McIver’s work can be found in a number of public collections, including the Baltimore Museum of Art, the North Carolina Museum of Art, and the Weatherspoon Art Museum in Greensboro.   She recently was selected for the Smithsonian’s Outwin Boochever Portrait Competition, which included her work in its national portrait gallery. The winning piece is a self-portrait is titled, “Depression.”

“Sometimes I dream about painting flowers,” jokes McIver, of her emotionally revealing work. “People come up to me and say ‘I was depressed too,’ Paintings give me permission and a way to share these feelings without guilt. I have to keep telling that very human story. I never get into a rut because I’m always thinking and seeing.”

Her relationship with Duke began 25 years ago when she taught art while now-deceased Duke art professor Vernon Pratt was on sabbatical. At that time, McIver was very impressed by Duke students.

“I like the kids. They’re really smart, excellent painters. All of them were minoring in art, none of them were majors,” McIver says. This time around, she’d like to encourage more majors by focusing on the entrepreneurial side of art.

“I want to bring an awareness that you can be an art major and make paintings and be very successful at doing that. You don’t have to necessarily have a plan B. If you do what you really love, the money will come. For me, it was always the art thing and it worked out,” she says.

The Greensboro-native who grew up in the projects feels fortunate to have lived in many locales. But home is in North Carolina.
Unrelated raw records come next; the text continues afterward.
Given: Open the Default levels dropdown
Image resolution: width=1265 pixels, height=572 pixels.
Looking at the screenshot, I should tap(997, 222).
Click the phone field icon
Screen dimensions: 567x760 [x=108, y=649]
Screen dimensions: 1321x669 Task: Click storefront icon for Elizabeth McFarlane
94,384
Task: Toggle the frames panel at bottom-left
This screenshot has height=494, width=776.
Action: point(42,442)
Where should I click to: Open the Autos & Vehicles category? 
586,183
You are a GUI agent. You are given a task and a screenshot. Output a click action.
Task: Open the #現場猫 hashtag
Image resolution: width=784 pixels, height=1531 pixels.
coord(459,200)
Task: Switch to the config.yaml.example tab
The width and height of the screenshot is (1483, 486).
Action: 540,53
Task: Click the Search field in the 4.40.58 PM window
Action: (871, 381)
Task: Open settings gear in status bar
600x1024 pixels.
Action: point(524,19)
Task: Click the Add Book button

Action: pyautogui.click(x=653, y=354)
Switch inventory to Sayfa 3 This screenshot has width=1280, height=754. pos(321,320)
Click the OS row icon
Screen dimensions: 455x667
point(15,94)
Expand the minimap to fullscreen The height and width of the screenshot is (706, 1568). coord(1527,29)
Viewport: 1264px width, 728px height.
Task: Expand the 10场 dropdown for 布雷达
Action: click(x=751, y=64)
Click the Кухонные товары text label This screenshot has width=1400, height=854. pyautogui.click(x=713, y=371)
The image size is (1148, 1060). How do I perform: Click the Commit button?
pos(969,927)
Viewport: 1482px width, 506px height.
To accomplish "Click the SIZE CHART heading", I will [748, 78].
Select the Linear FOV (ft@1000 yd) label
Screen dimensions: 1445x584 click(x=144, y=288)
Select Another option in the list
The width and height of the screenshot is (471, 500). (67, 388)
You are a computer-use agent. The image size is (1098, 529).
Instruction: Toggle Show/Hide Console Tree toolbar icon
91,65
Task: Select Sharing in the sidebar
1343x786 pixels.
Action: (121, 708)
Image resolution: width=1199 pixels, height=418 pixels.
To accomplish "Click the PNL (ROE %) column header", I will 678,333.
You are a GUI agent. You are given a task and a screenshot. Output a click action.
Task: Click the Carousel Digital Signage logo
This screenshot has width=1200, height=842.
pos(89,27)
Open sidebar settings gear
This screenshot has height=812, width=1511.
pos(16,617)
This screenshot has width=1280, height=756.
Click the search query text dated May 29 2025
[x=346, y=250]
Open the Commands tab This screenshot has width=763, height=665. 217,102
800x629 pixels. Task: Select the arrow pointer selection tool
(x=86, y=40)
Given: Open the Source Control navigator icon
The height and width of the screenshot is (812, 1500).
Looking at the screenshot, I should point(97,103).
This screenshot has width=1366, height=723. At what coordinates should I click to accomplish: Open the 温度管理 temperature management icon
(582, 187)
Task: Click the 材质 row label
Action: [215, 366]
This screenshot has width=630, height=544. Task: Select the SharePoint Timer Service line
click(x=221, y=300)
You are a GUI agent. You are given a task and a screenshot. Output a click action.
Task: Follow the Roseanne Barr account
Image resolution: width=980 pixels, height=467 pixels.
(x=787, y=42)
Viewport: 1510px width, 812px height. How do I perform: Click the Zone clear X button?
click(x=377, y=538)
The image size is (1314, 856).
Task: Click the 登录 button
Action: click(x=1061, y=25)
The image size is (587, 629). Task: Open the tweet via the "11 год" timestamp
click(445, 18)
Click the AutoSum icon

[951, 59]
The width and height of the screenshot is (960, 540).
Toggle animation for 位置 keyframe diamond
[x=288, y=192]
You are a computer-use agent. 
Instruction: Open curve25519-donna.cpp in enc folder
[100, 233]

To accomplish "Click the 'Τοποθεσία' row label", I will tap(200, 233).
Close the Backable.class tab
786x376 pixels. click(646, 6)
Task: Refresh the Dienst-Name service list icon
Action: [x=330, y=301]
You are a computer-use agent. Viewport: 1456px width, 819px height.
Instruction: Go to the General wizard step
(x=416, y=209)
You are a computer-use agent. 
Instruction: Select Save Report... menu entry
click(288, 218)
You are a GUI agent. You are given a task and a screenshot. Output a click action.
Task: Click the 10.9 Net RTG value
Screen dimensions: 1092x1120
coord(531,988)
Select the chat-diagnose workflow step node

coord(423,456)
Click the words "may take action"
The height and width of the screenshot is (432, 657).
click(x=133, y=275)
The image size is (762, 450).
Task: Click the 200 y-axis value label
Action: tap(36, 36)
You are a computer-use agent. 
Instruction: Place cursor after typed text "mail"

In 2004, after her mother passed, McIver fulfilled a promise to care for her intellectually and developmentally disabled older sister, Renee. The experience was documented in the 2011 film, “Raising Renee.” (See trailer below)

“I moved back to North Carolina in 2007 and took the job at Central because I needed help taking care of Renee,” she says. “It was the first time I was able to choose where I want to teach, where I want to work, where I want to live. I’ve been teaching for 25 years and never was able to choose before. It’s nice to be able to choose -- and it’s nice to be chosen.”

Last year an exhibition of McIver’s work, “New York Stories,” appeared at the Craven Art Gallery in Durham.

“I love Durham, I love the diversity and I wanted to stay in the community,” she says of her decision to join the Duke faculty. “I love that the North Carolina Arts Council supports artists. Being able to stay here in Durham was extremely important. I feel comfortable here. And to be able to work with the quality of student that is at Duke is important to me.”

McIver stays in touch with many of her former students and hopes to build similar relationships with Duke students, bringing her own perspective to class.

“I grew up poor in the projects in Greensboro and now I’m middle class. Durham allows me to feel comfortable in these two worlds that I straddle,” she said. “Some Duke students may not have experience mingling with someone who grew up on welfare. I’m excited about bringing that difference to Duke.”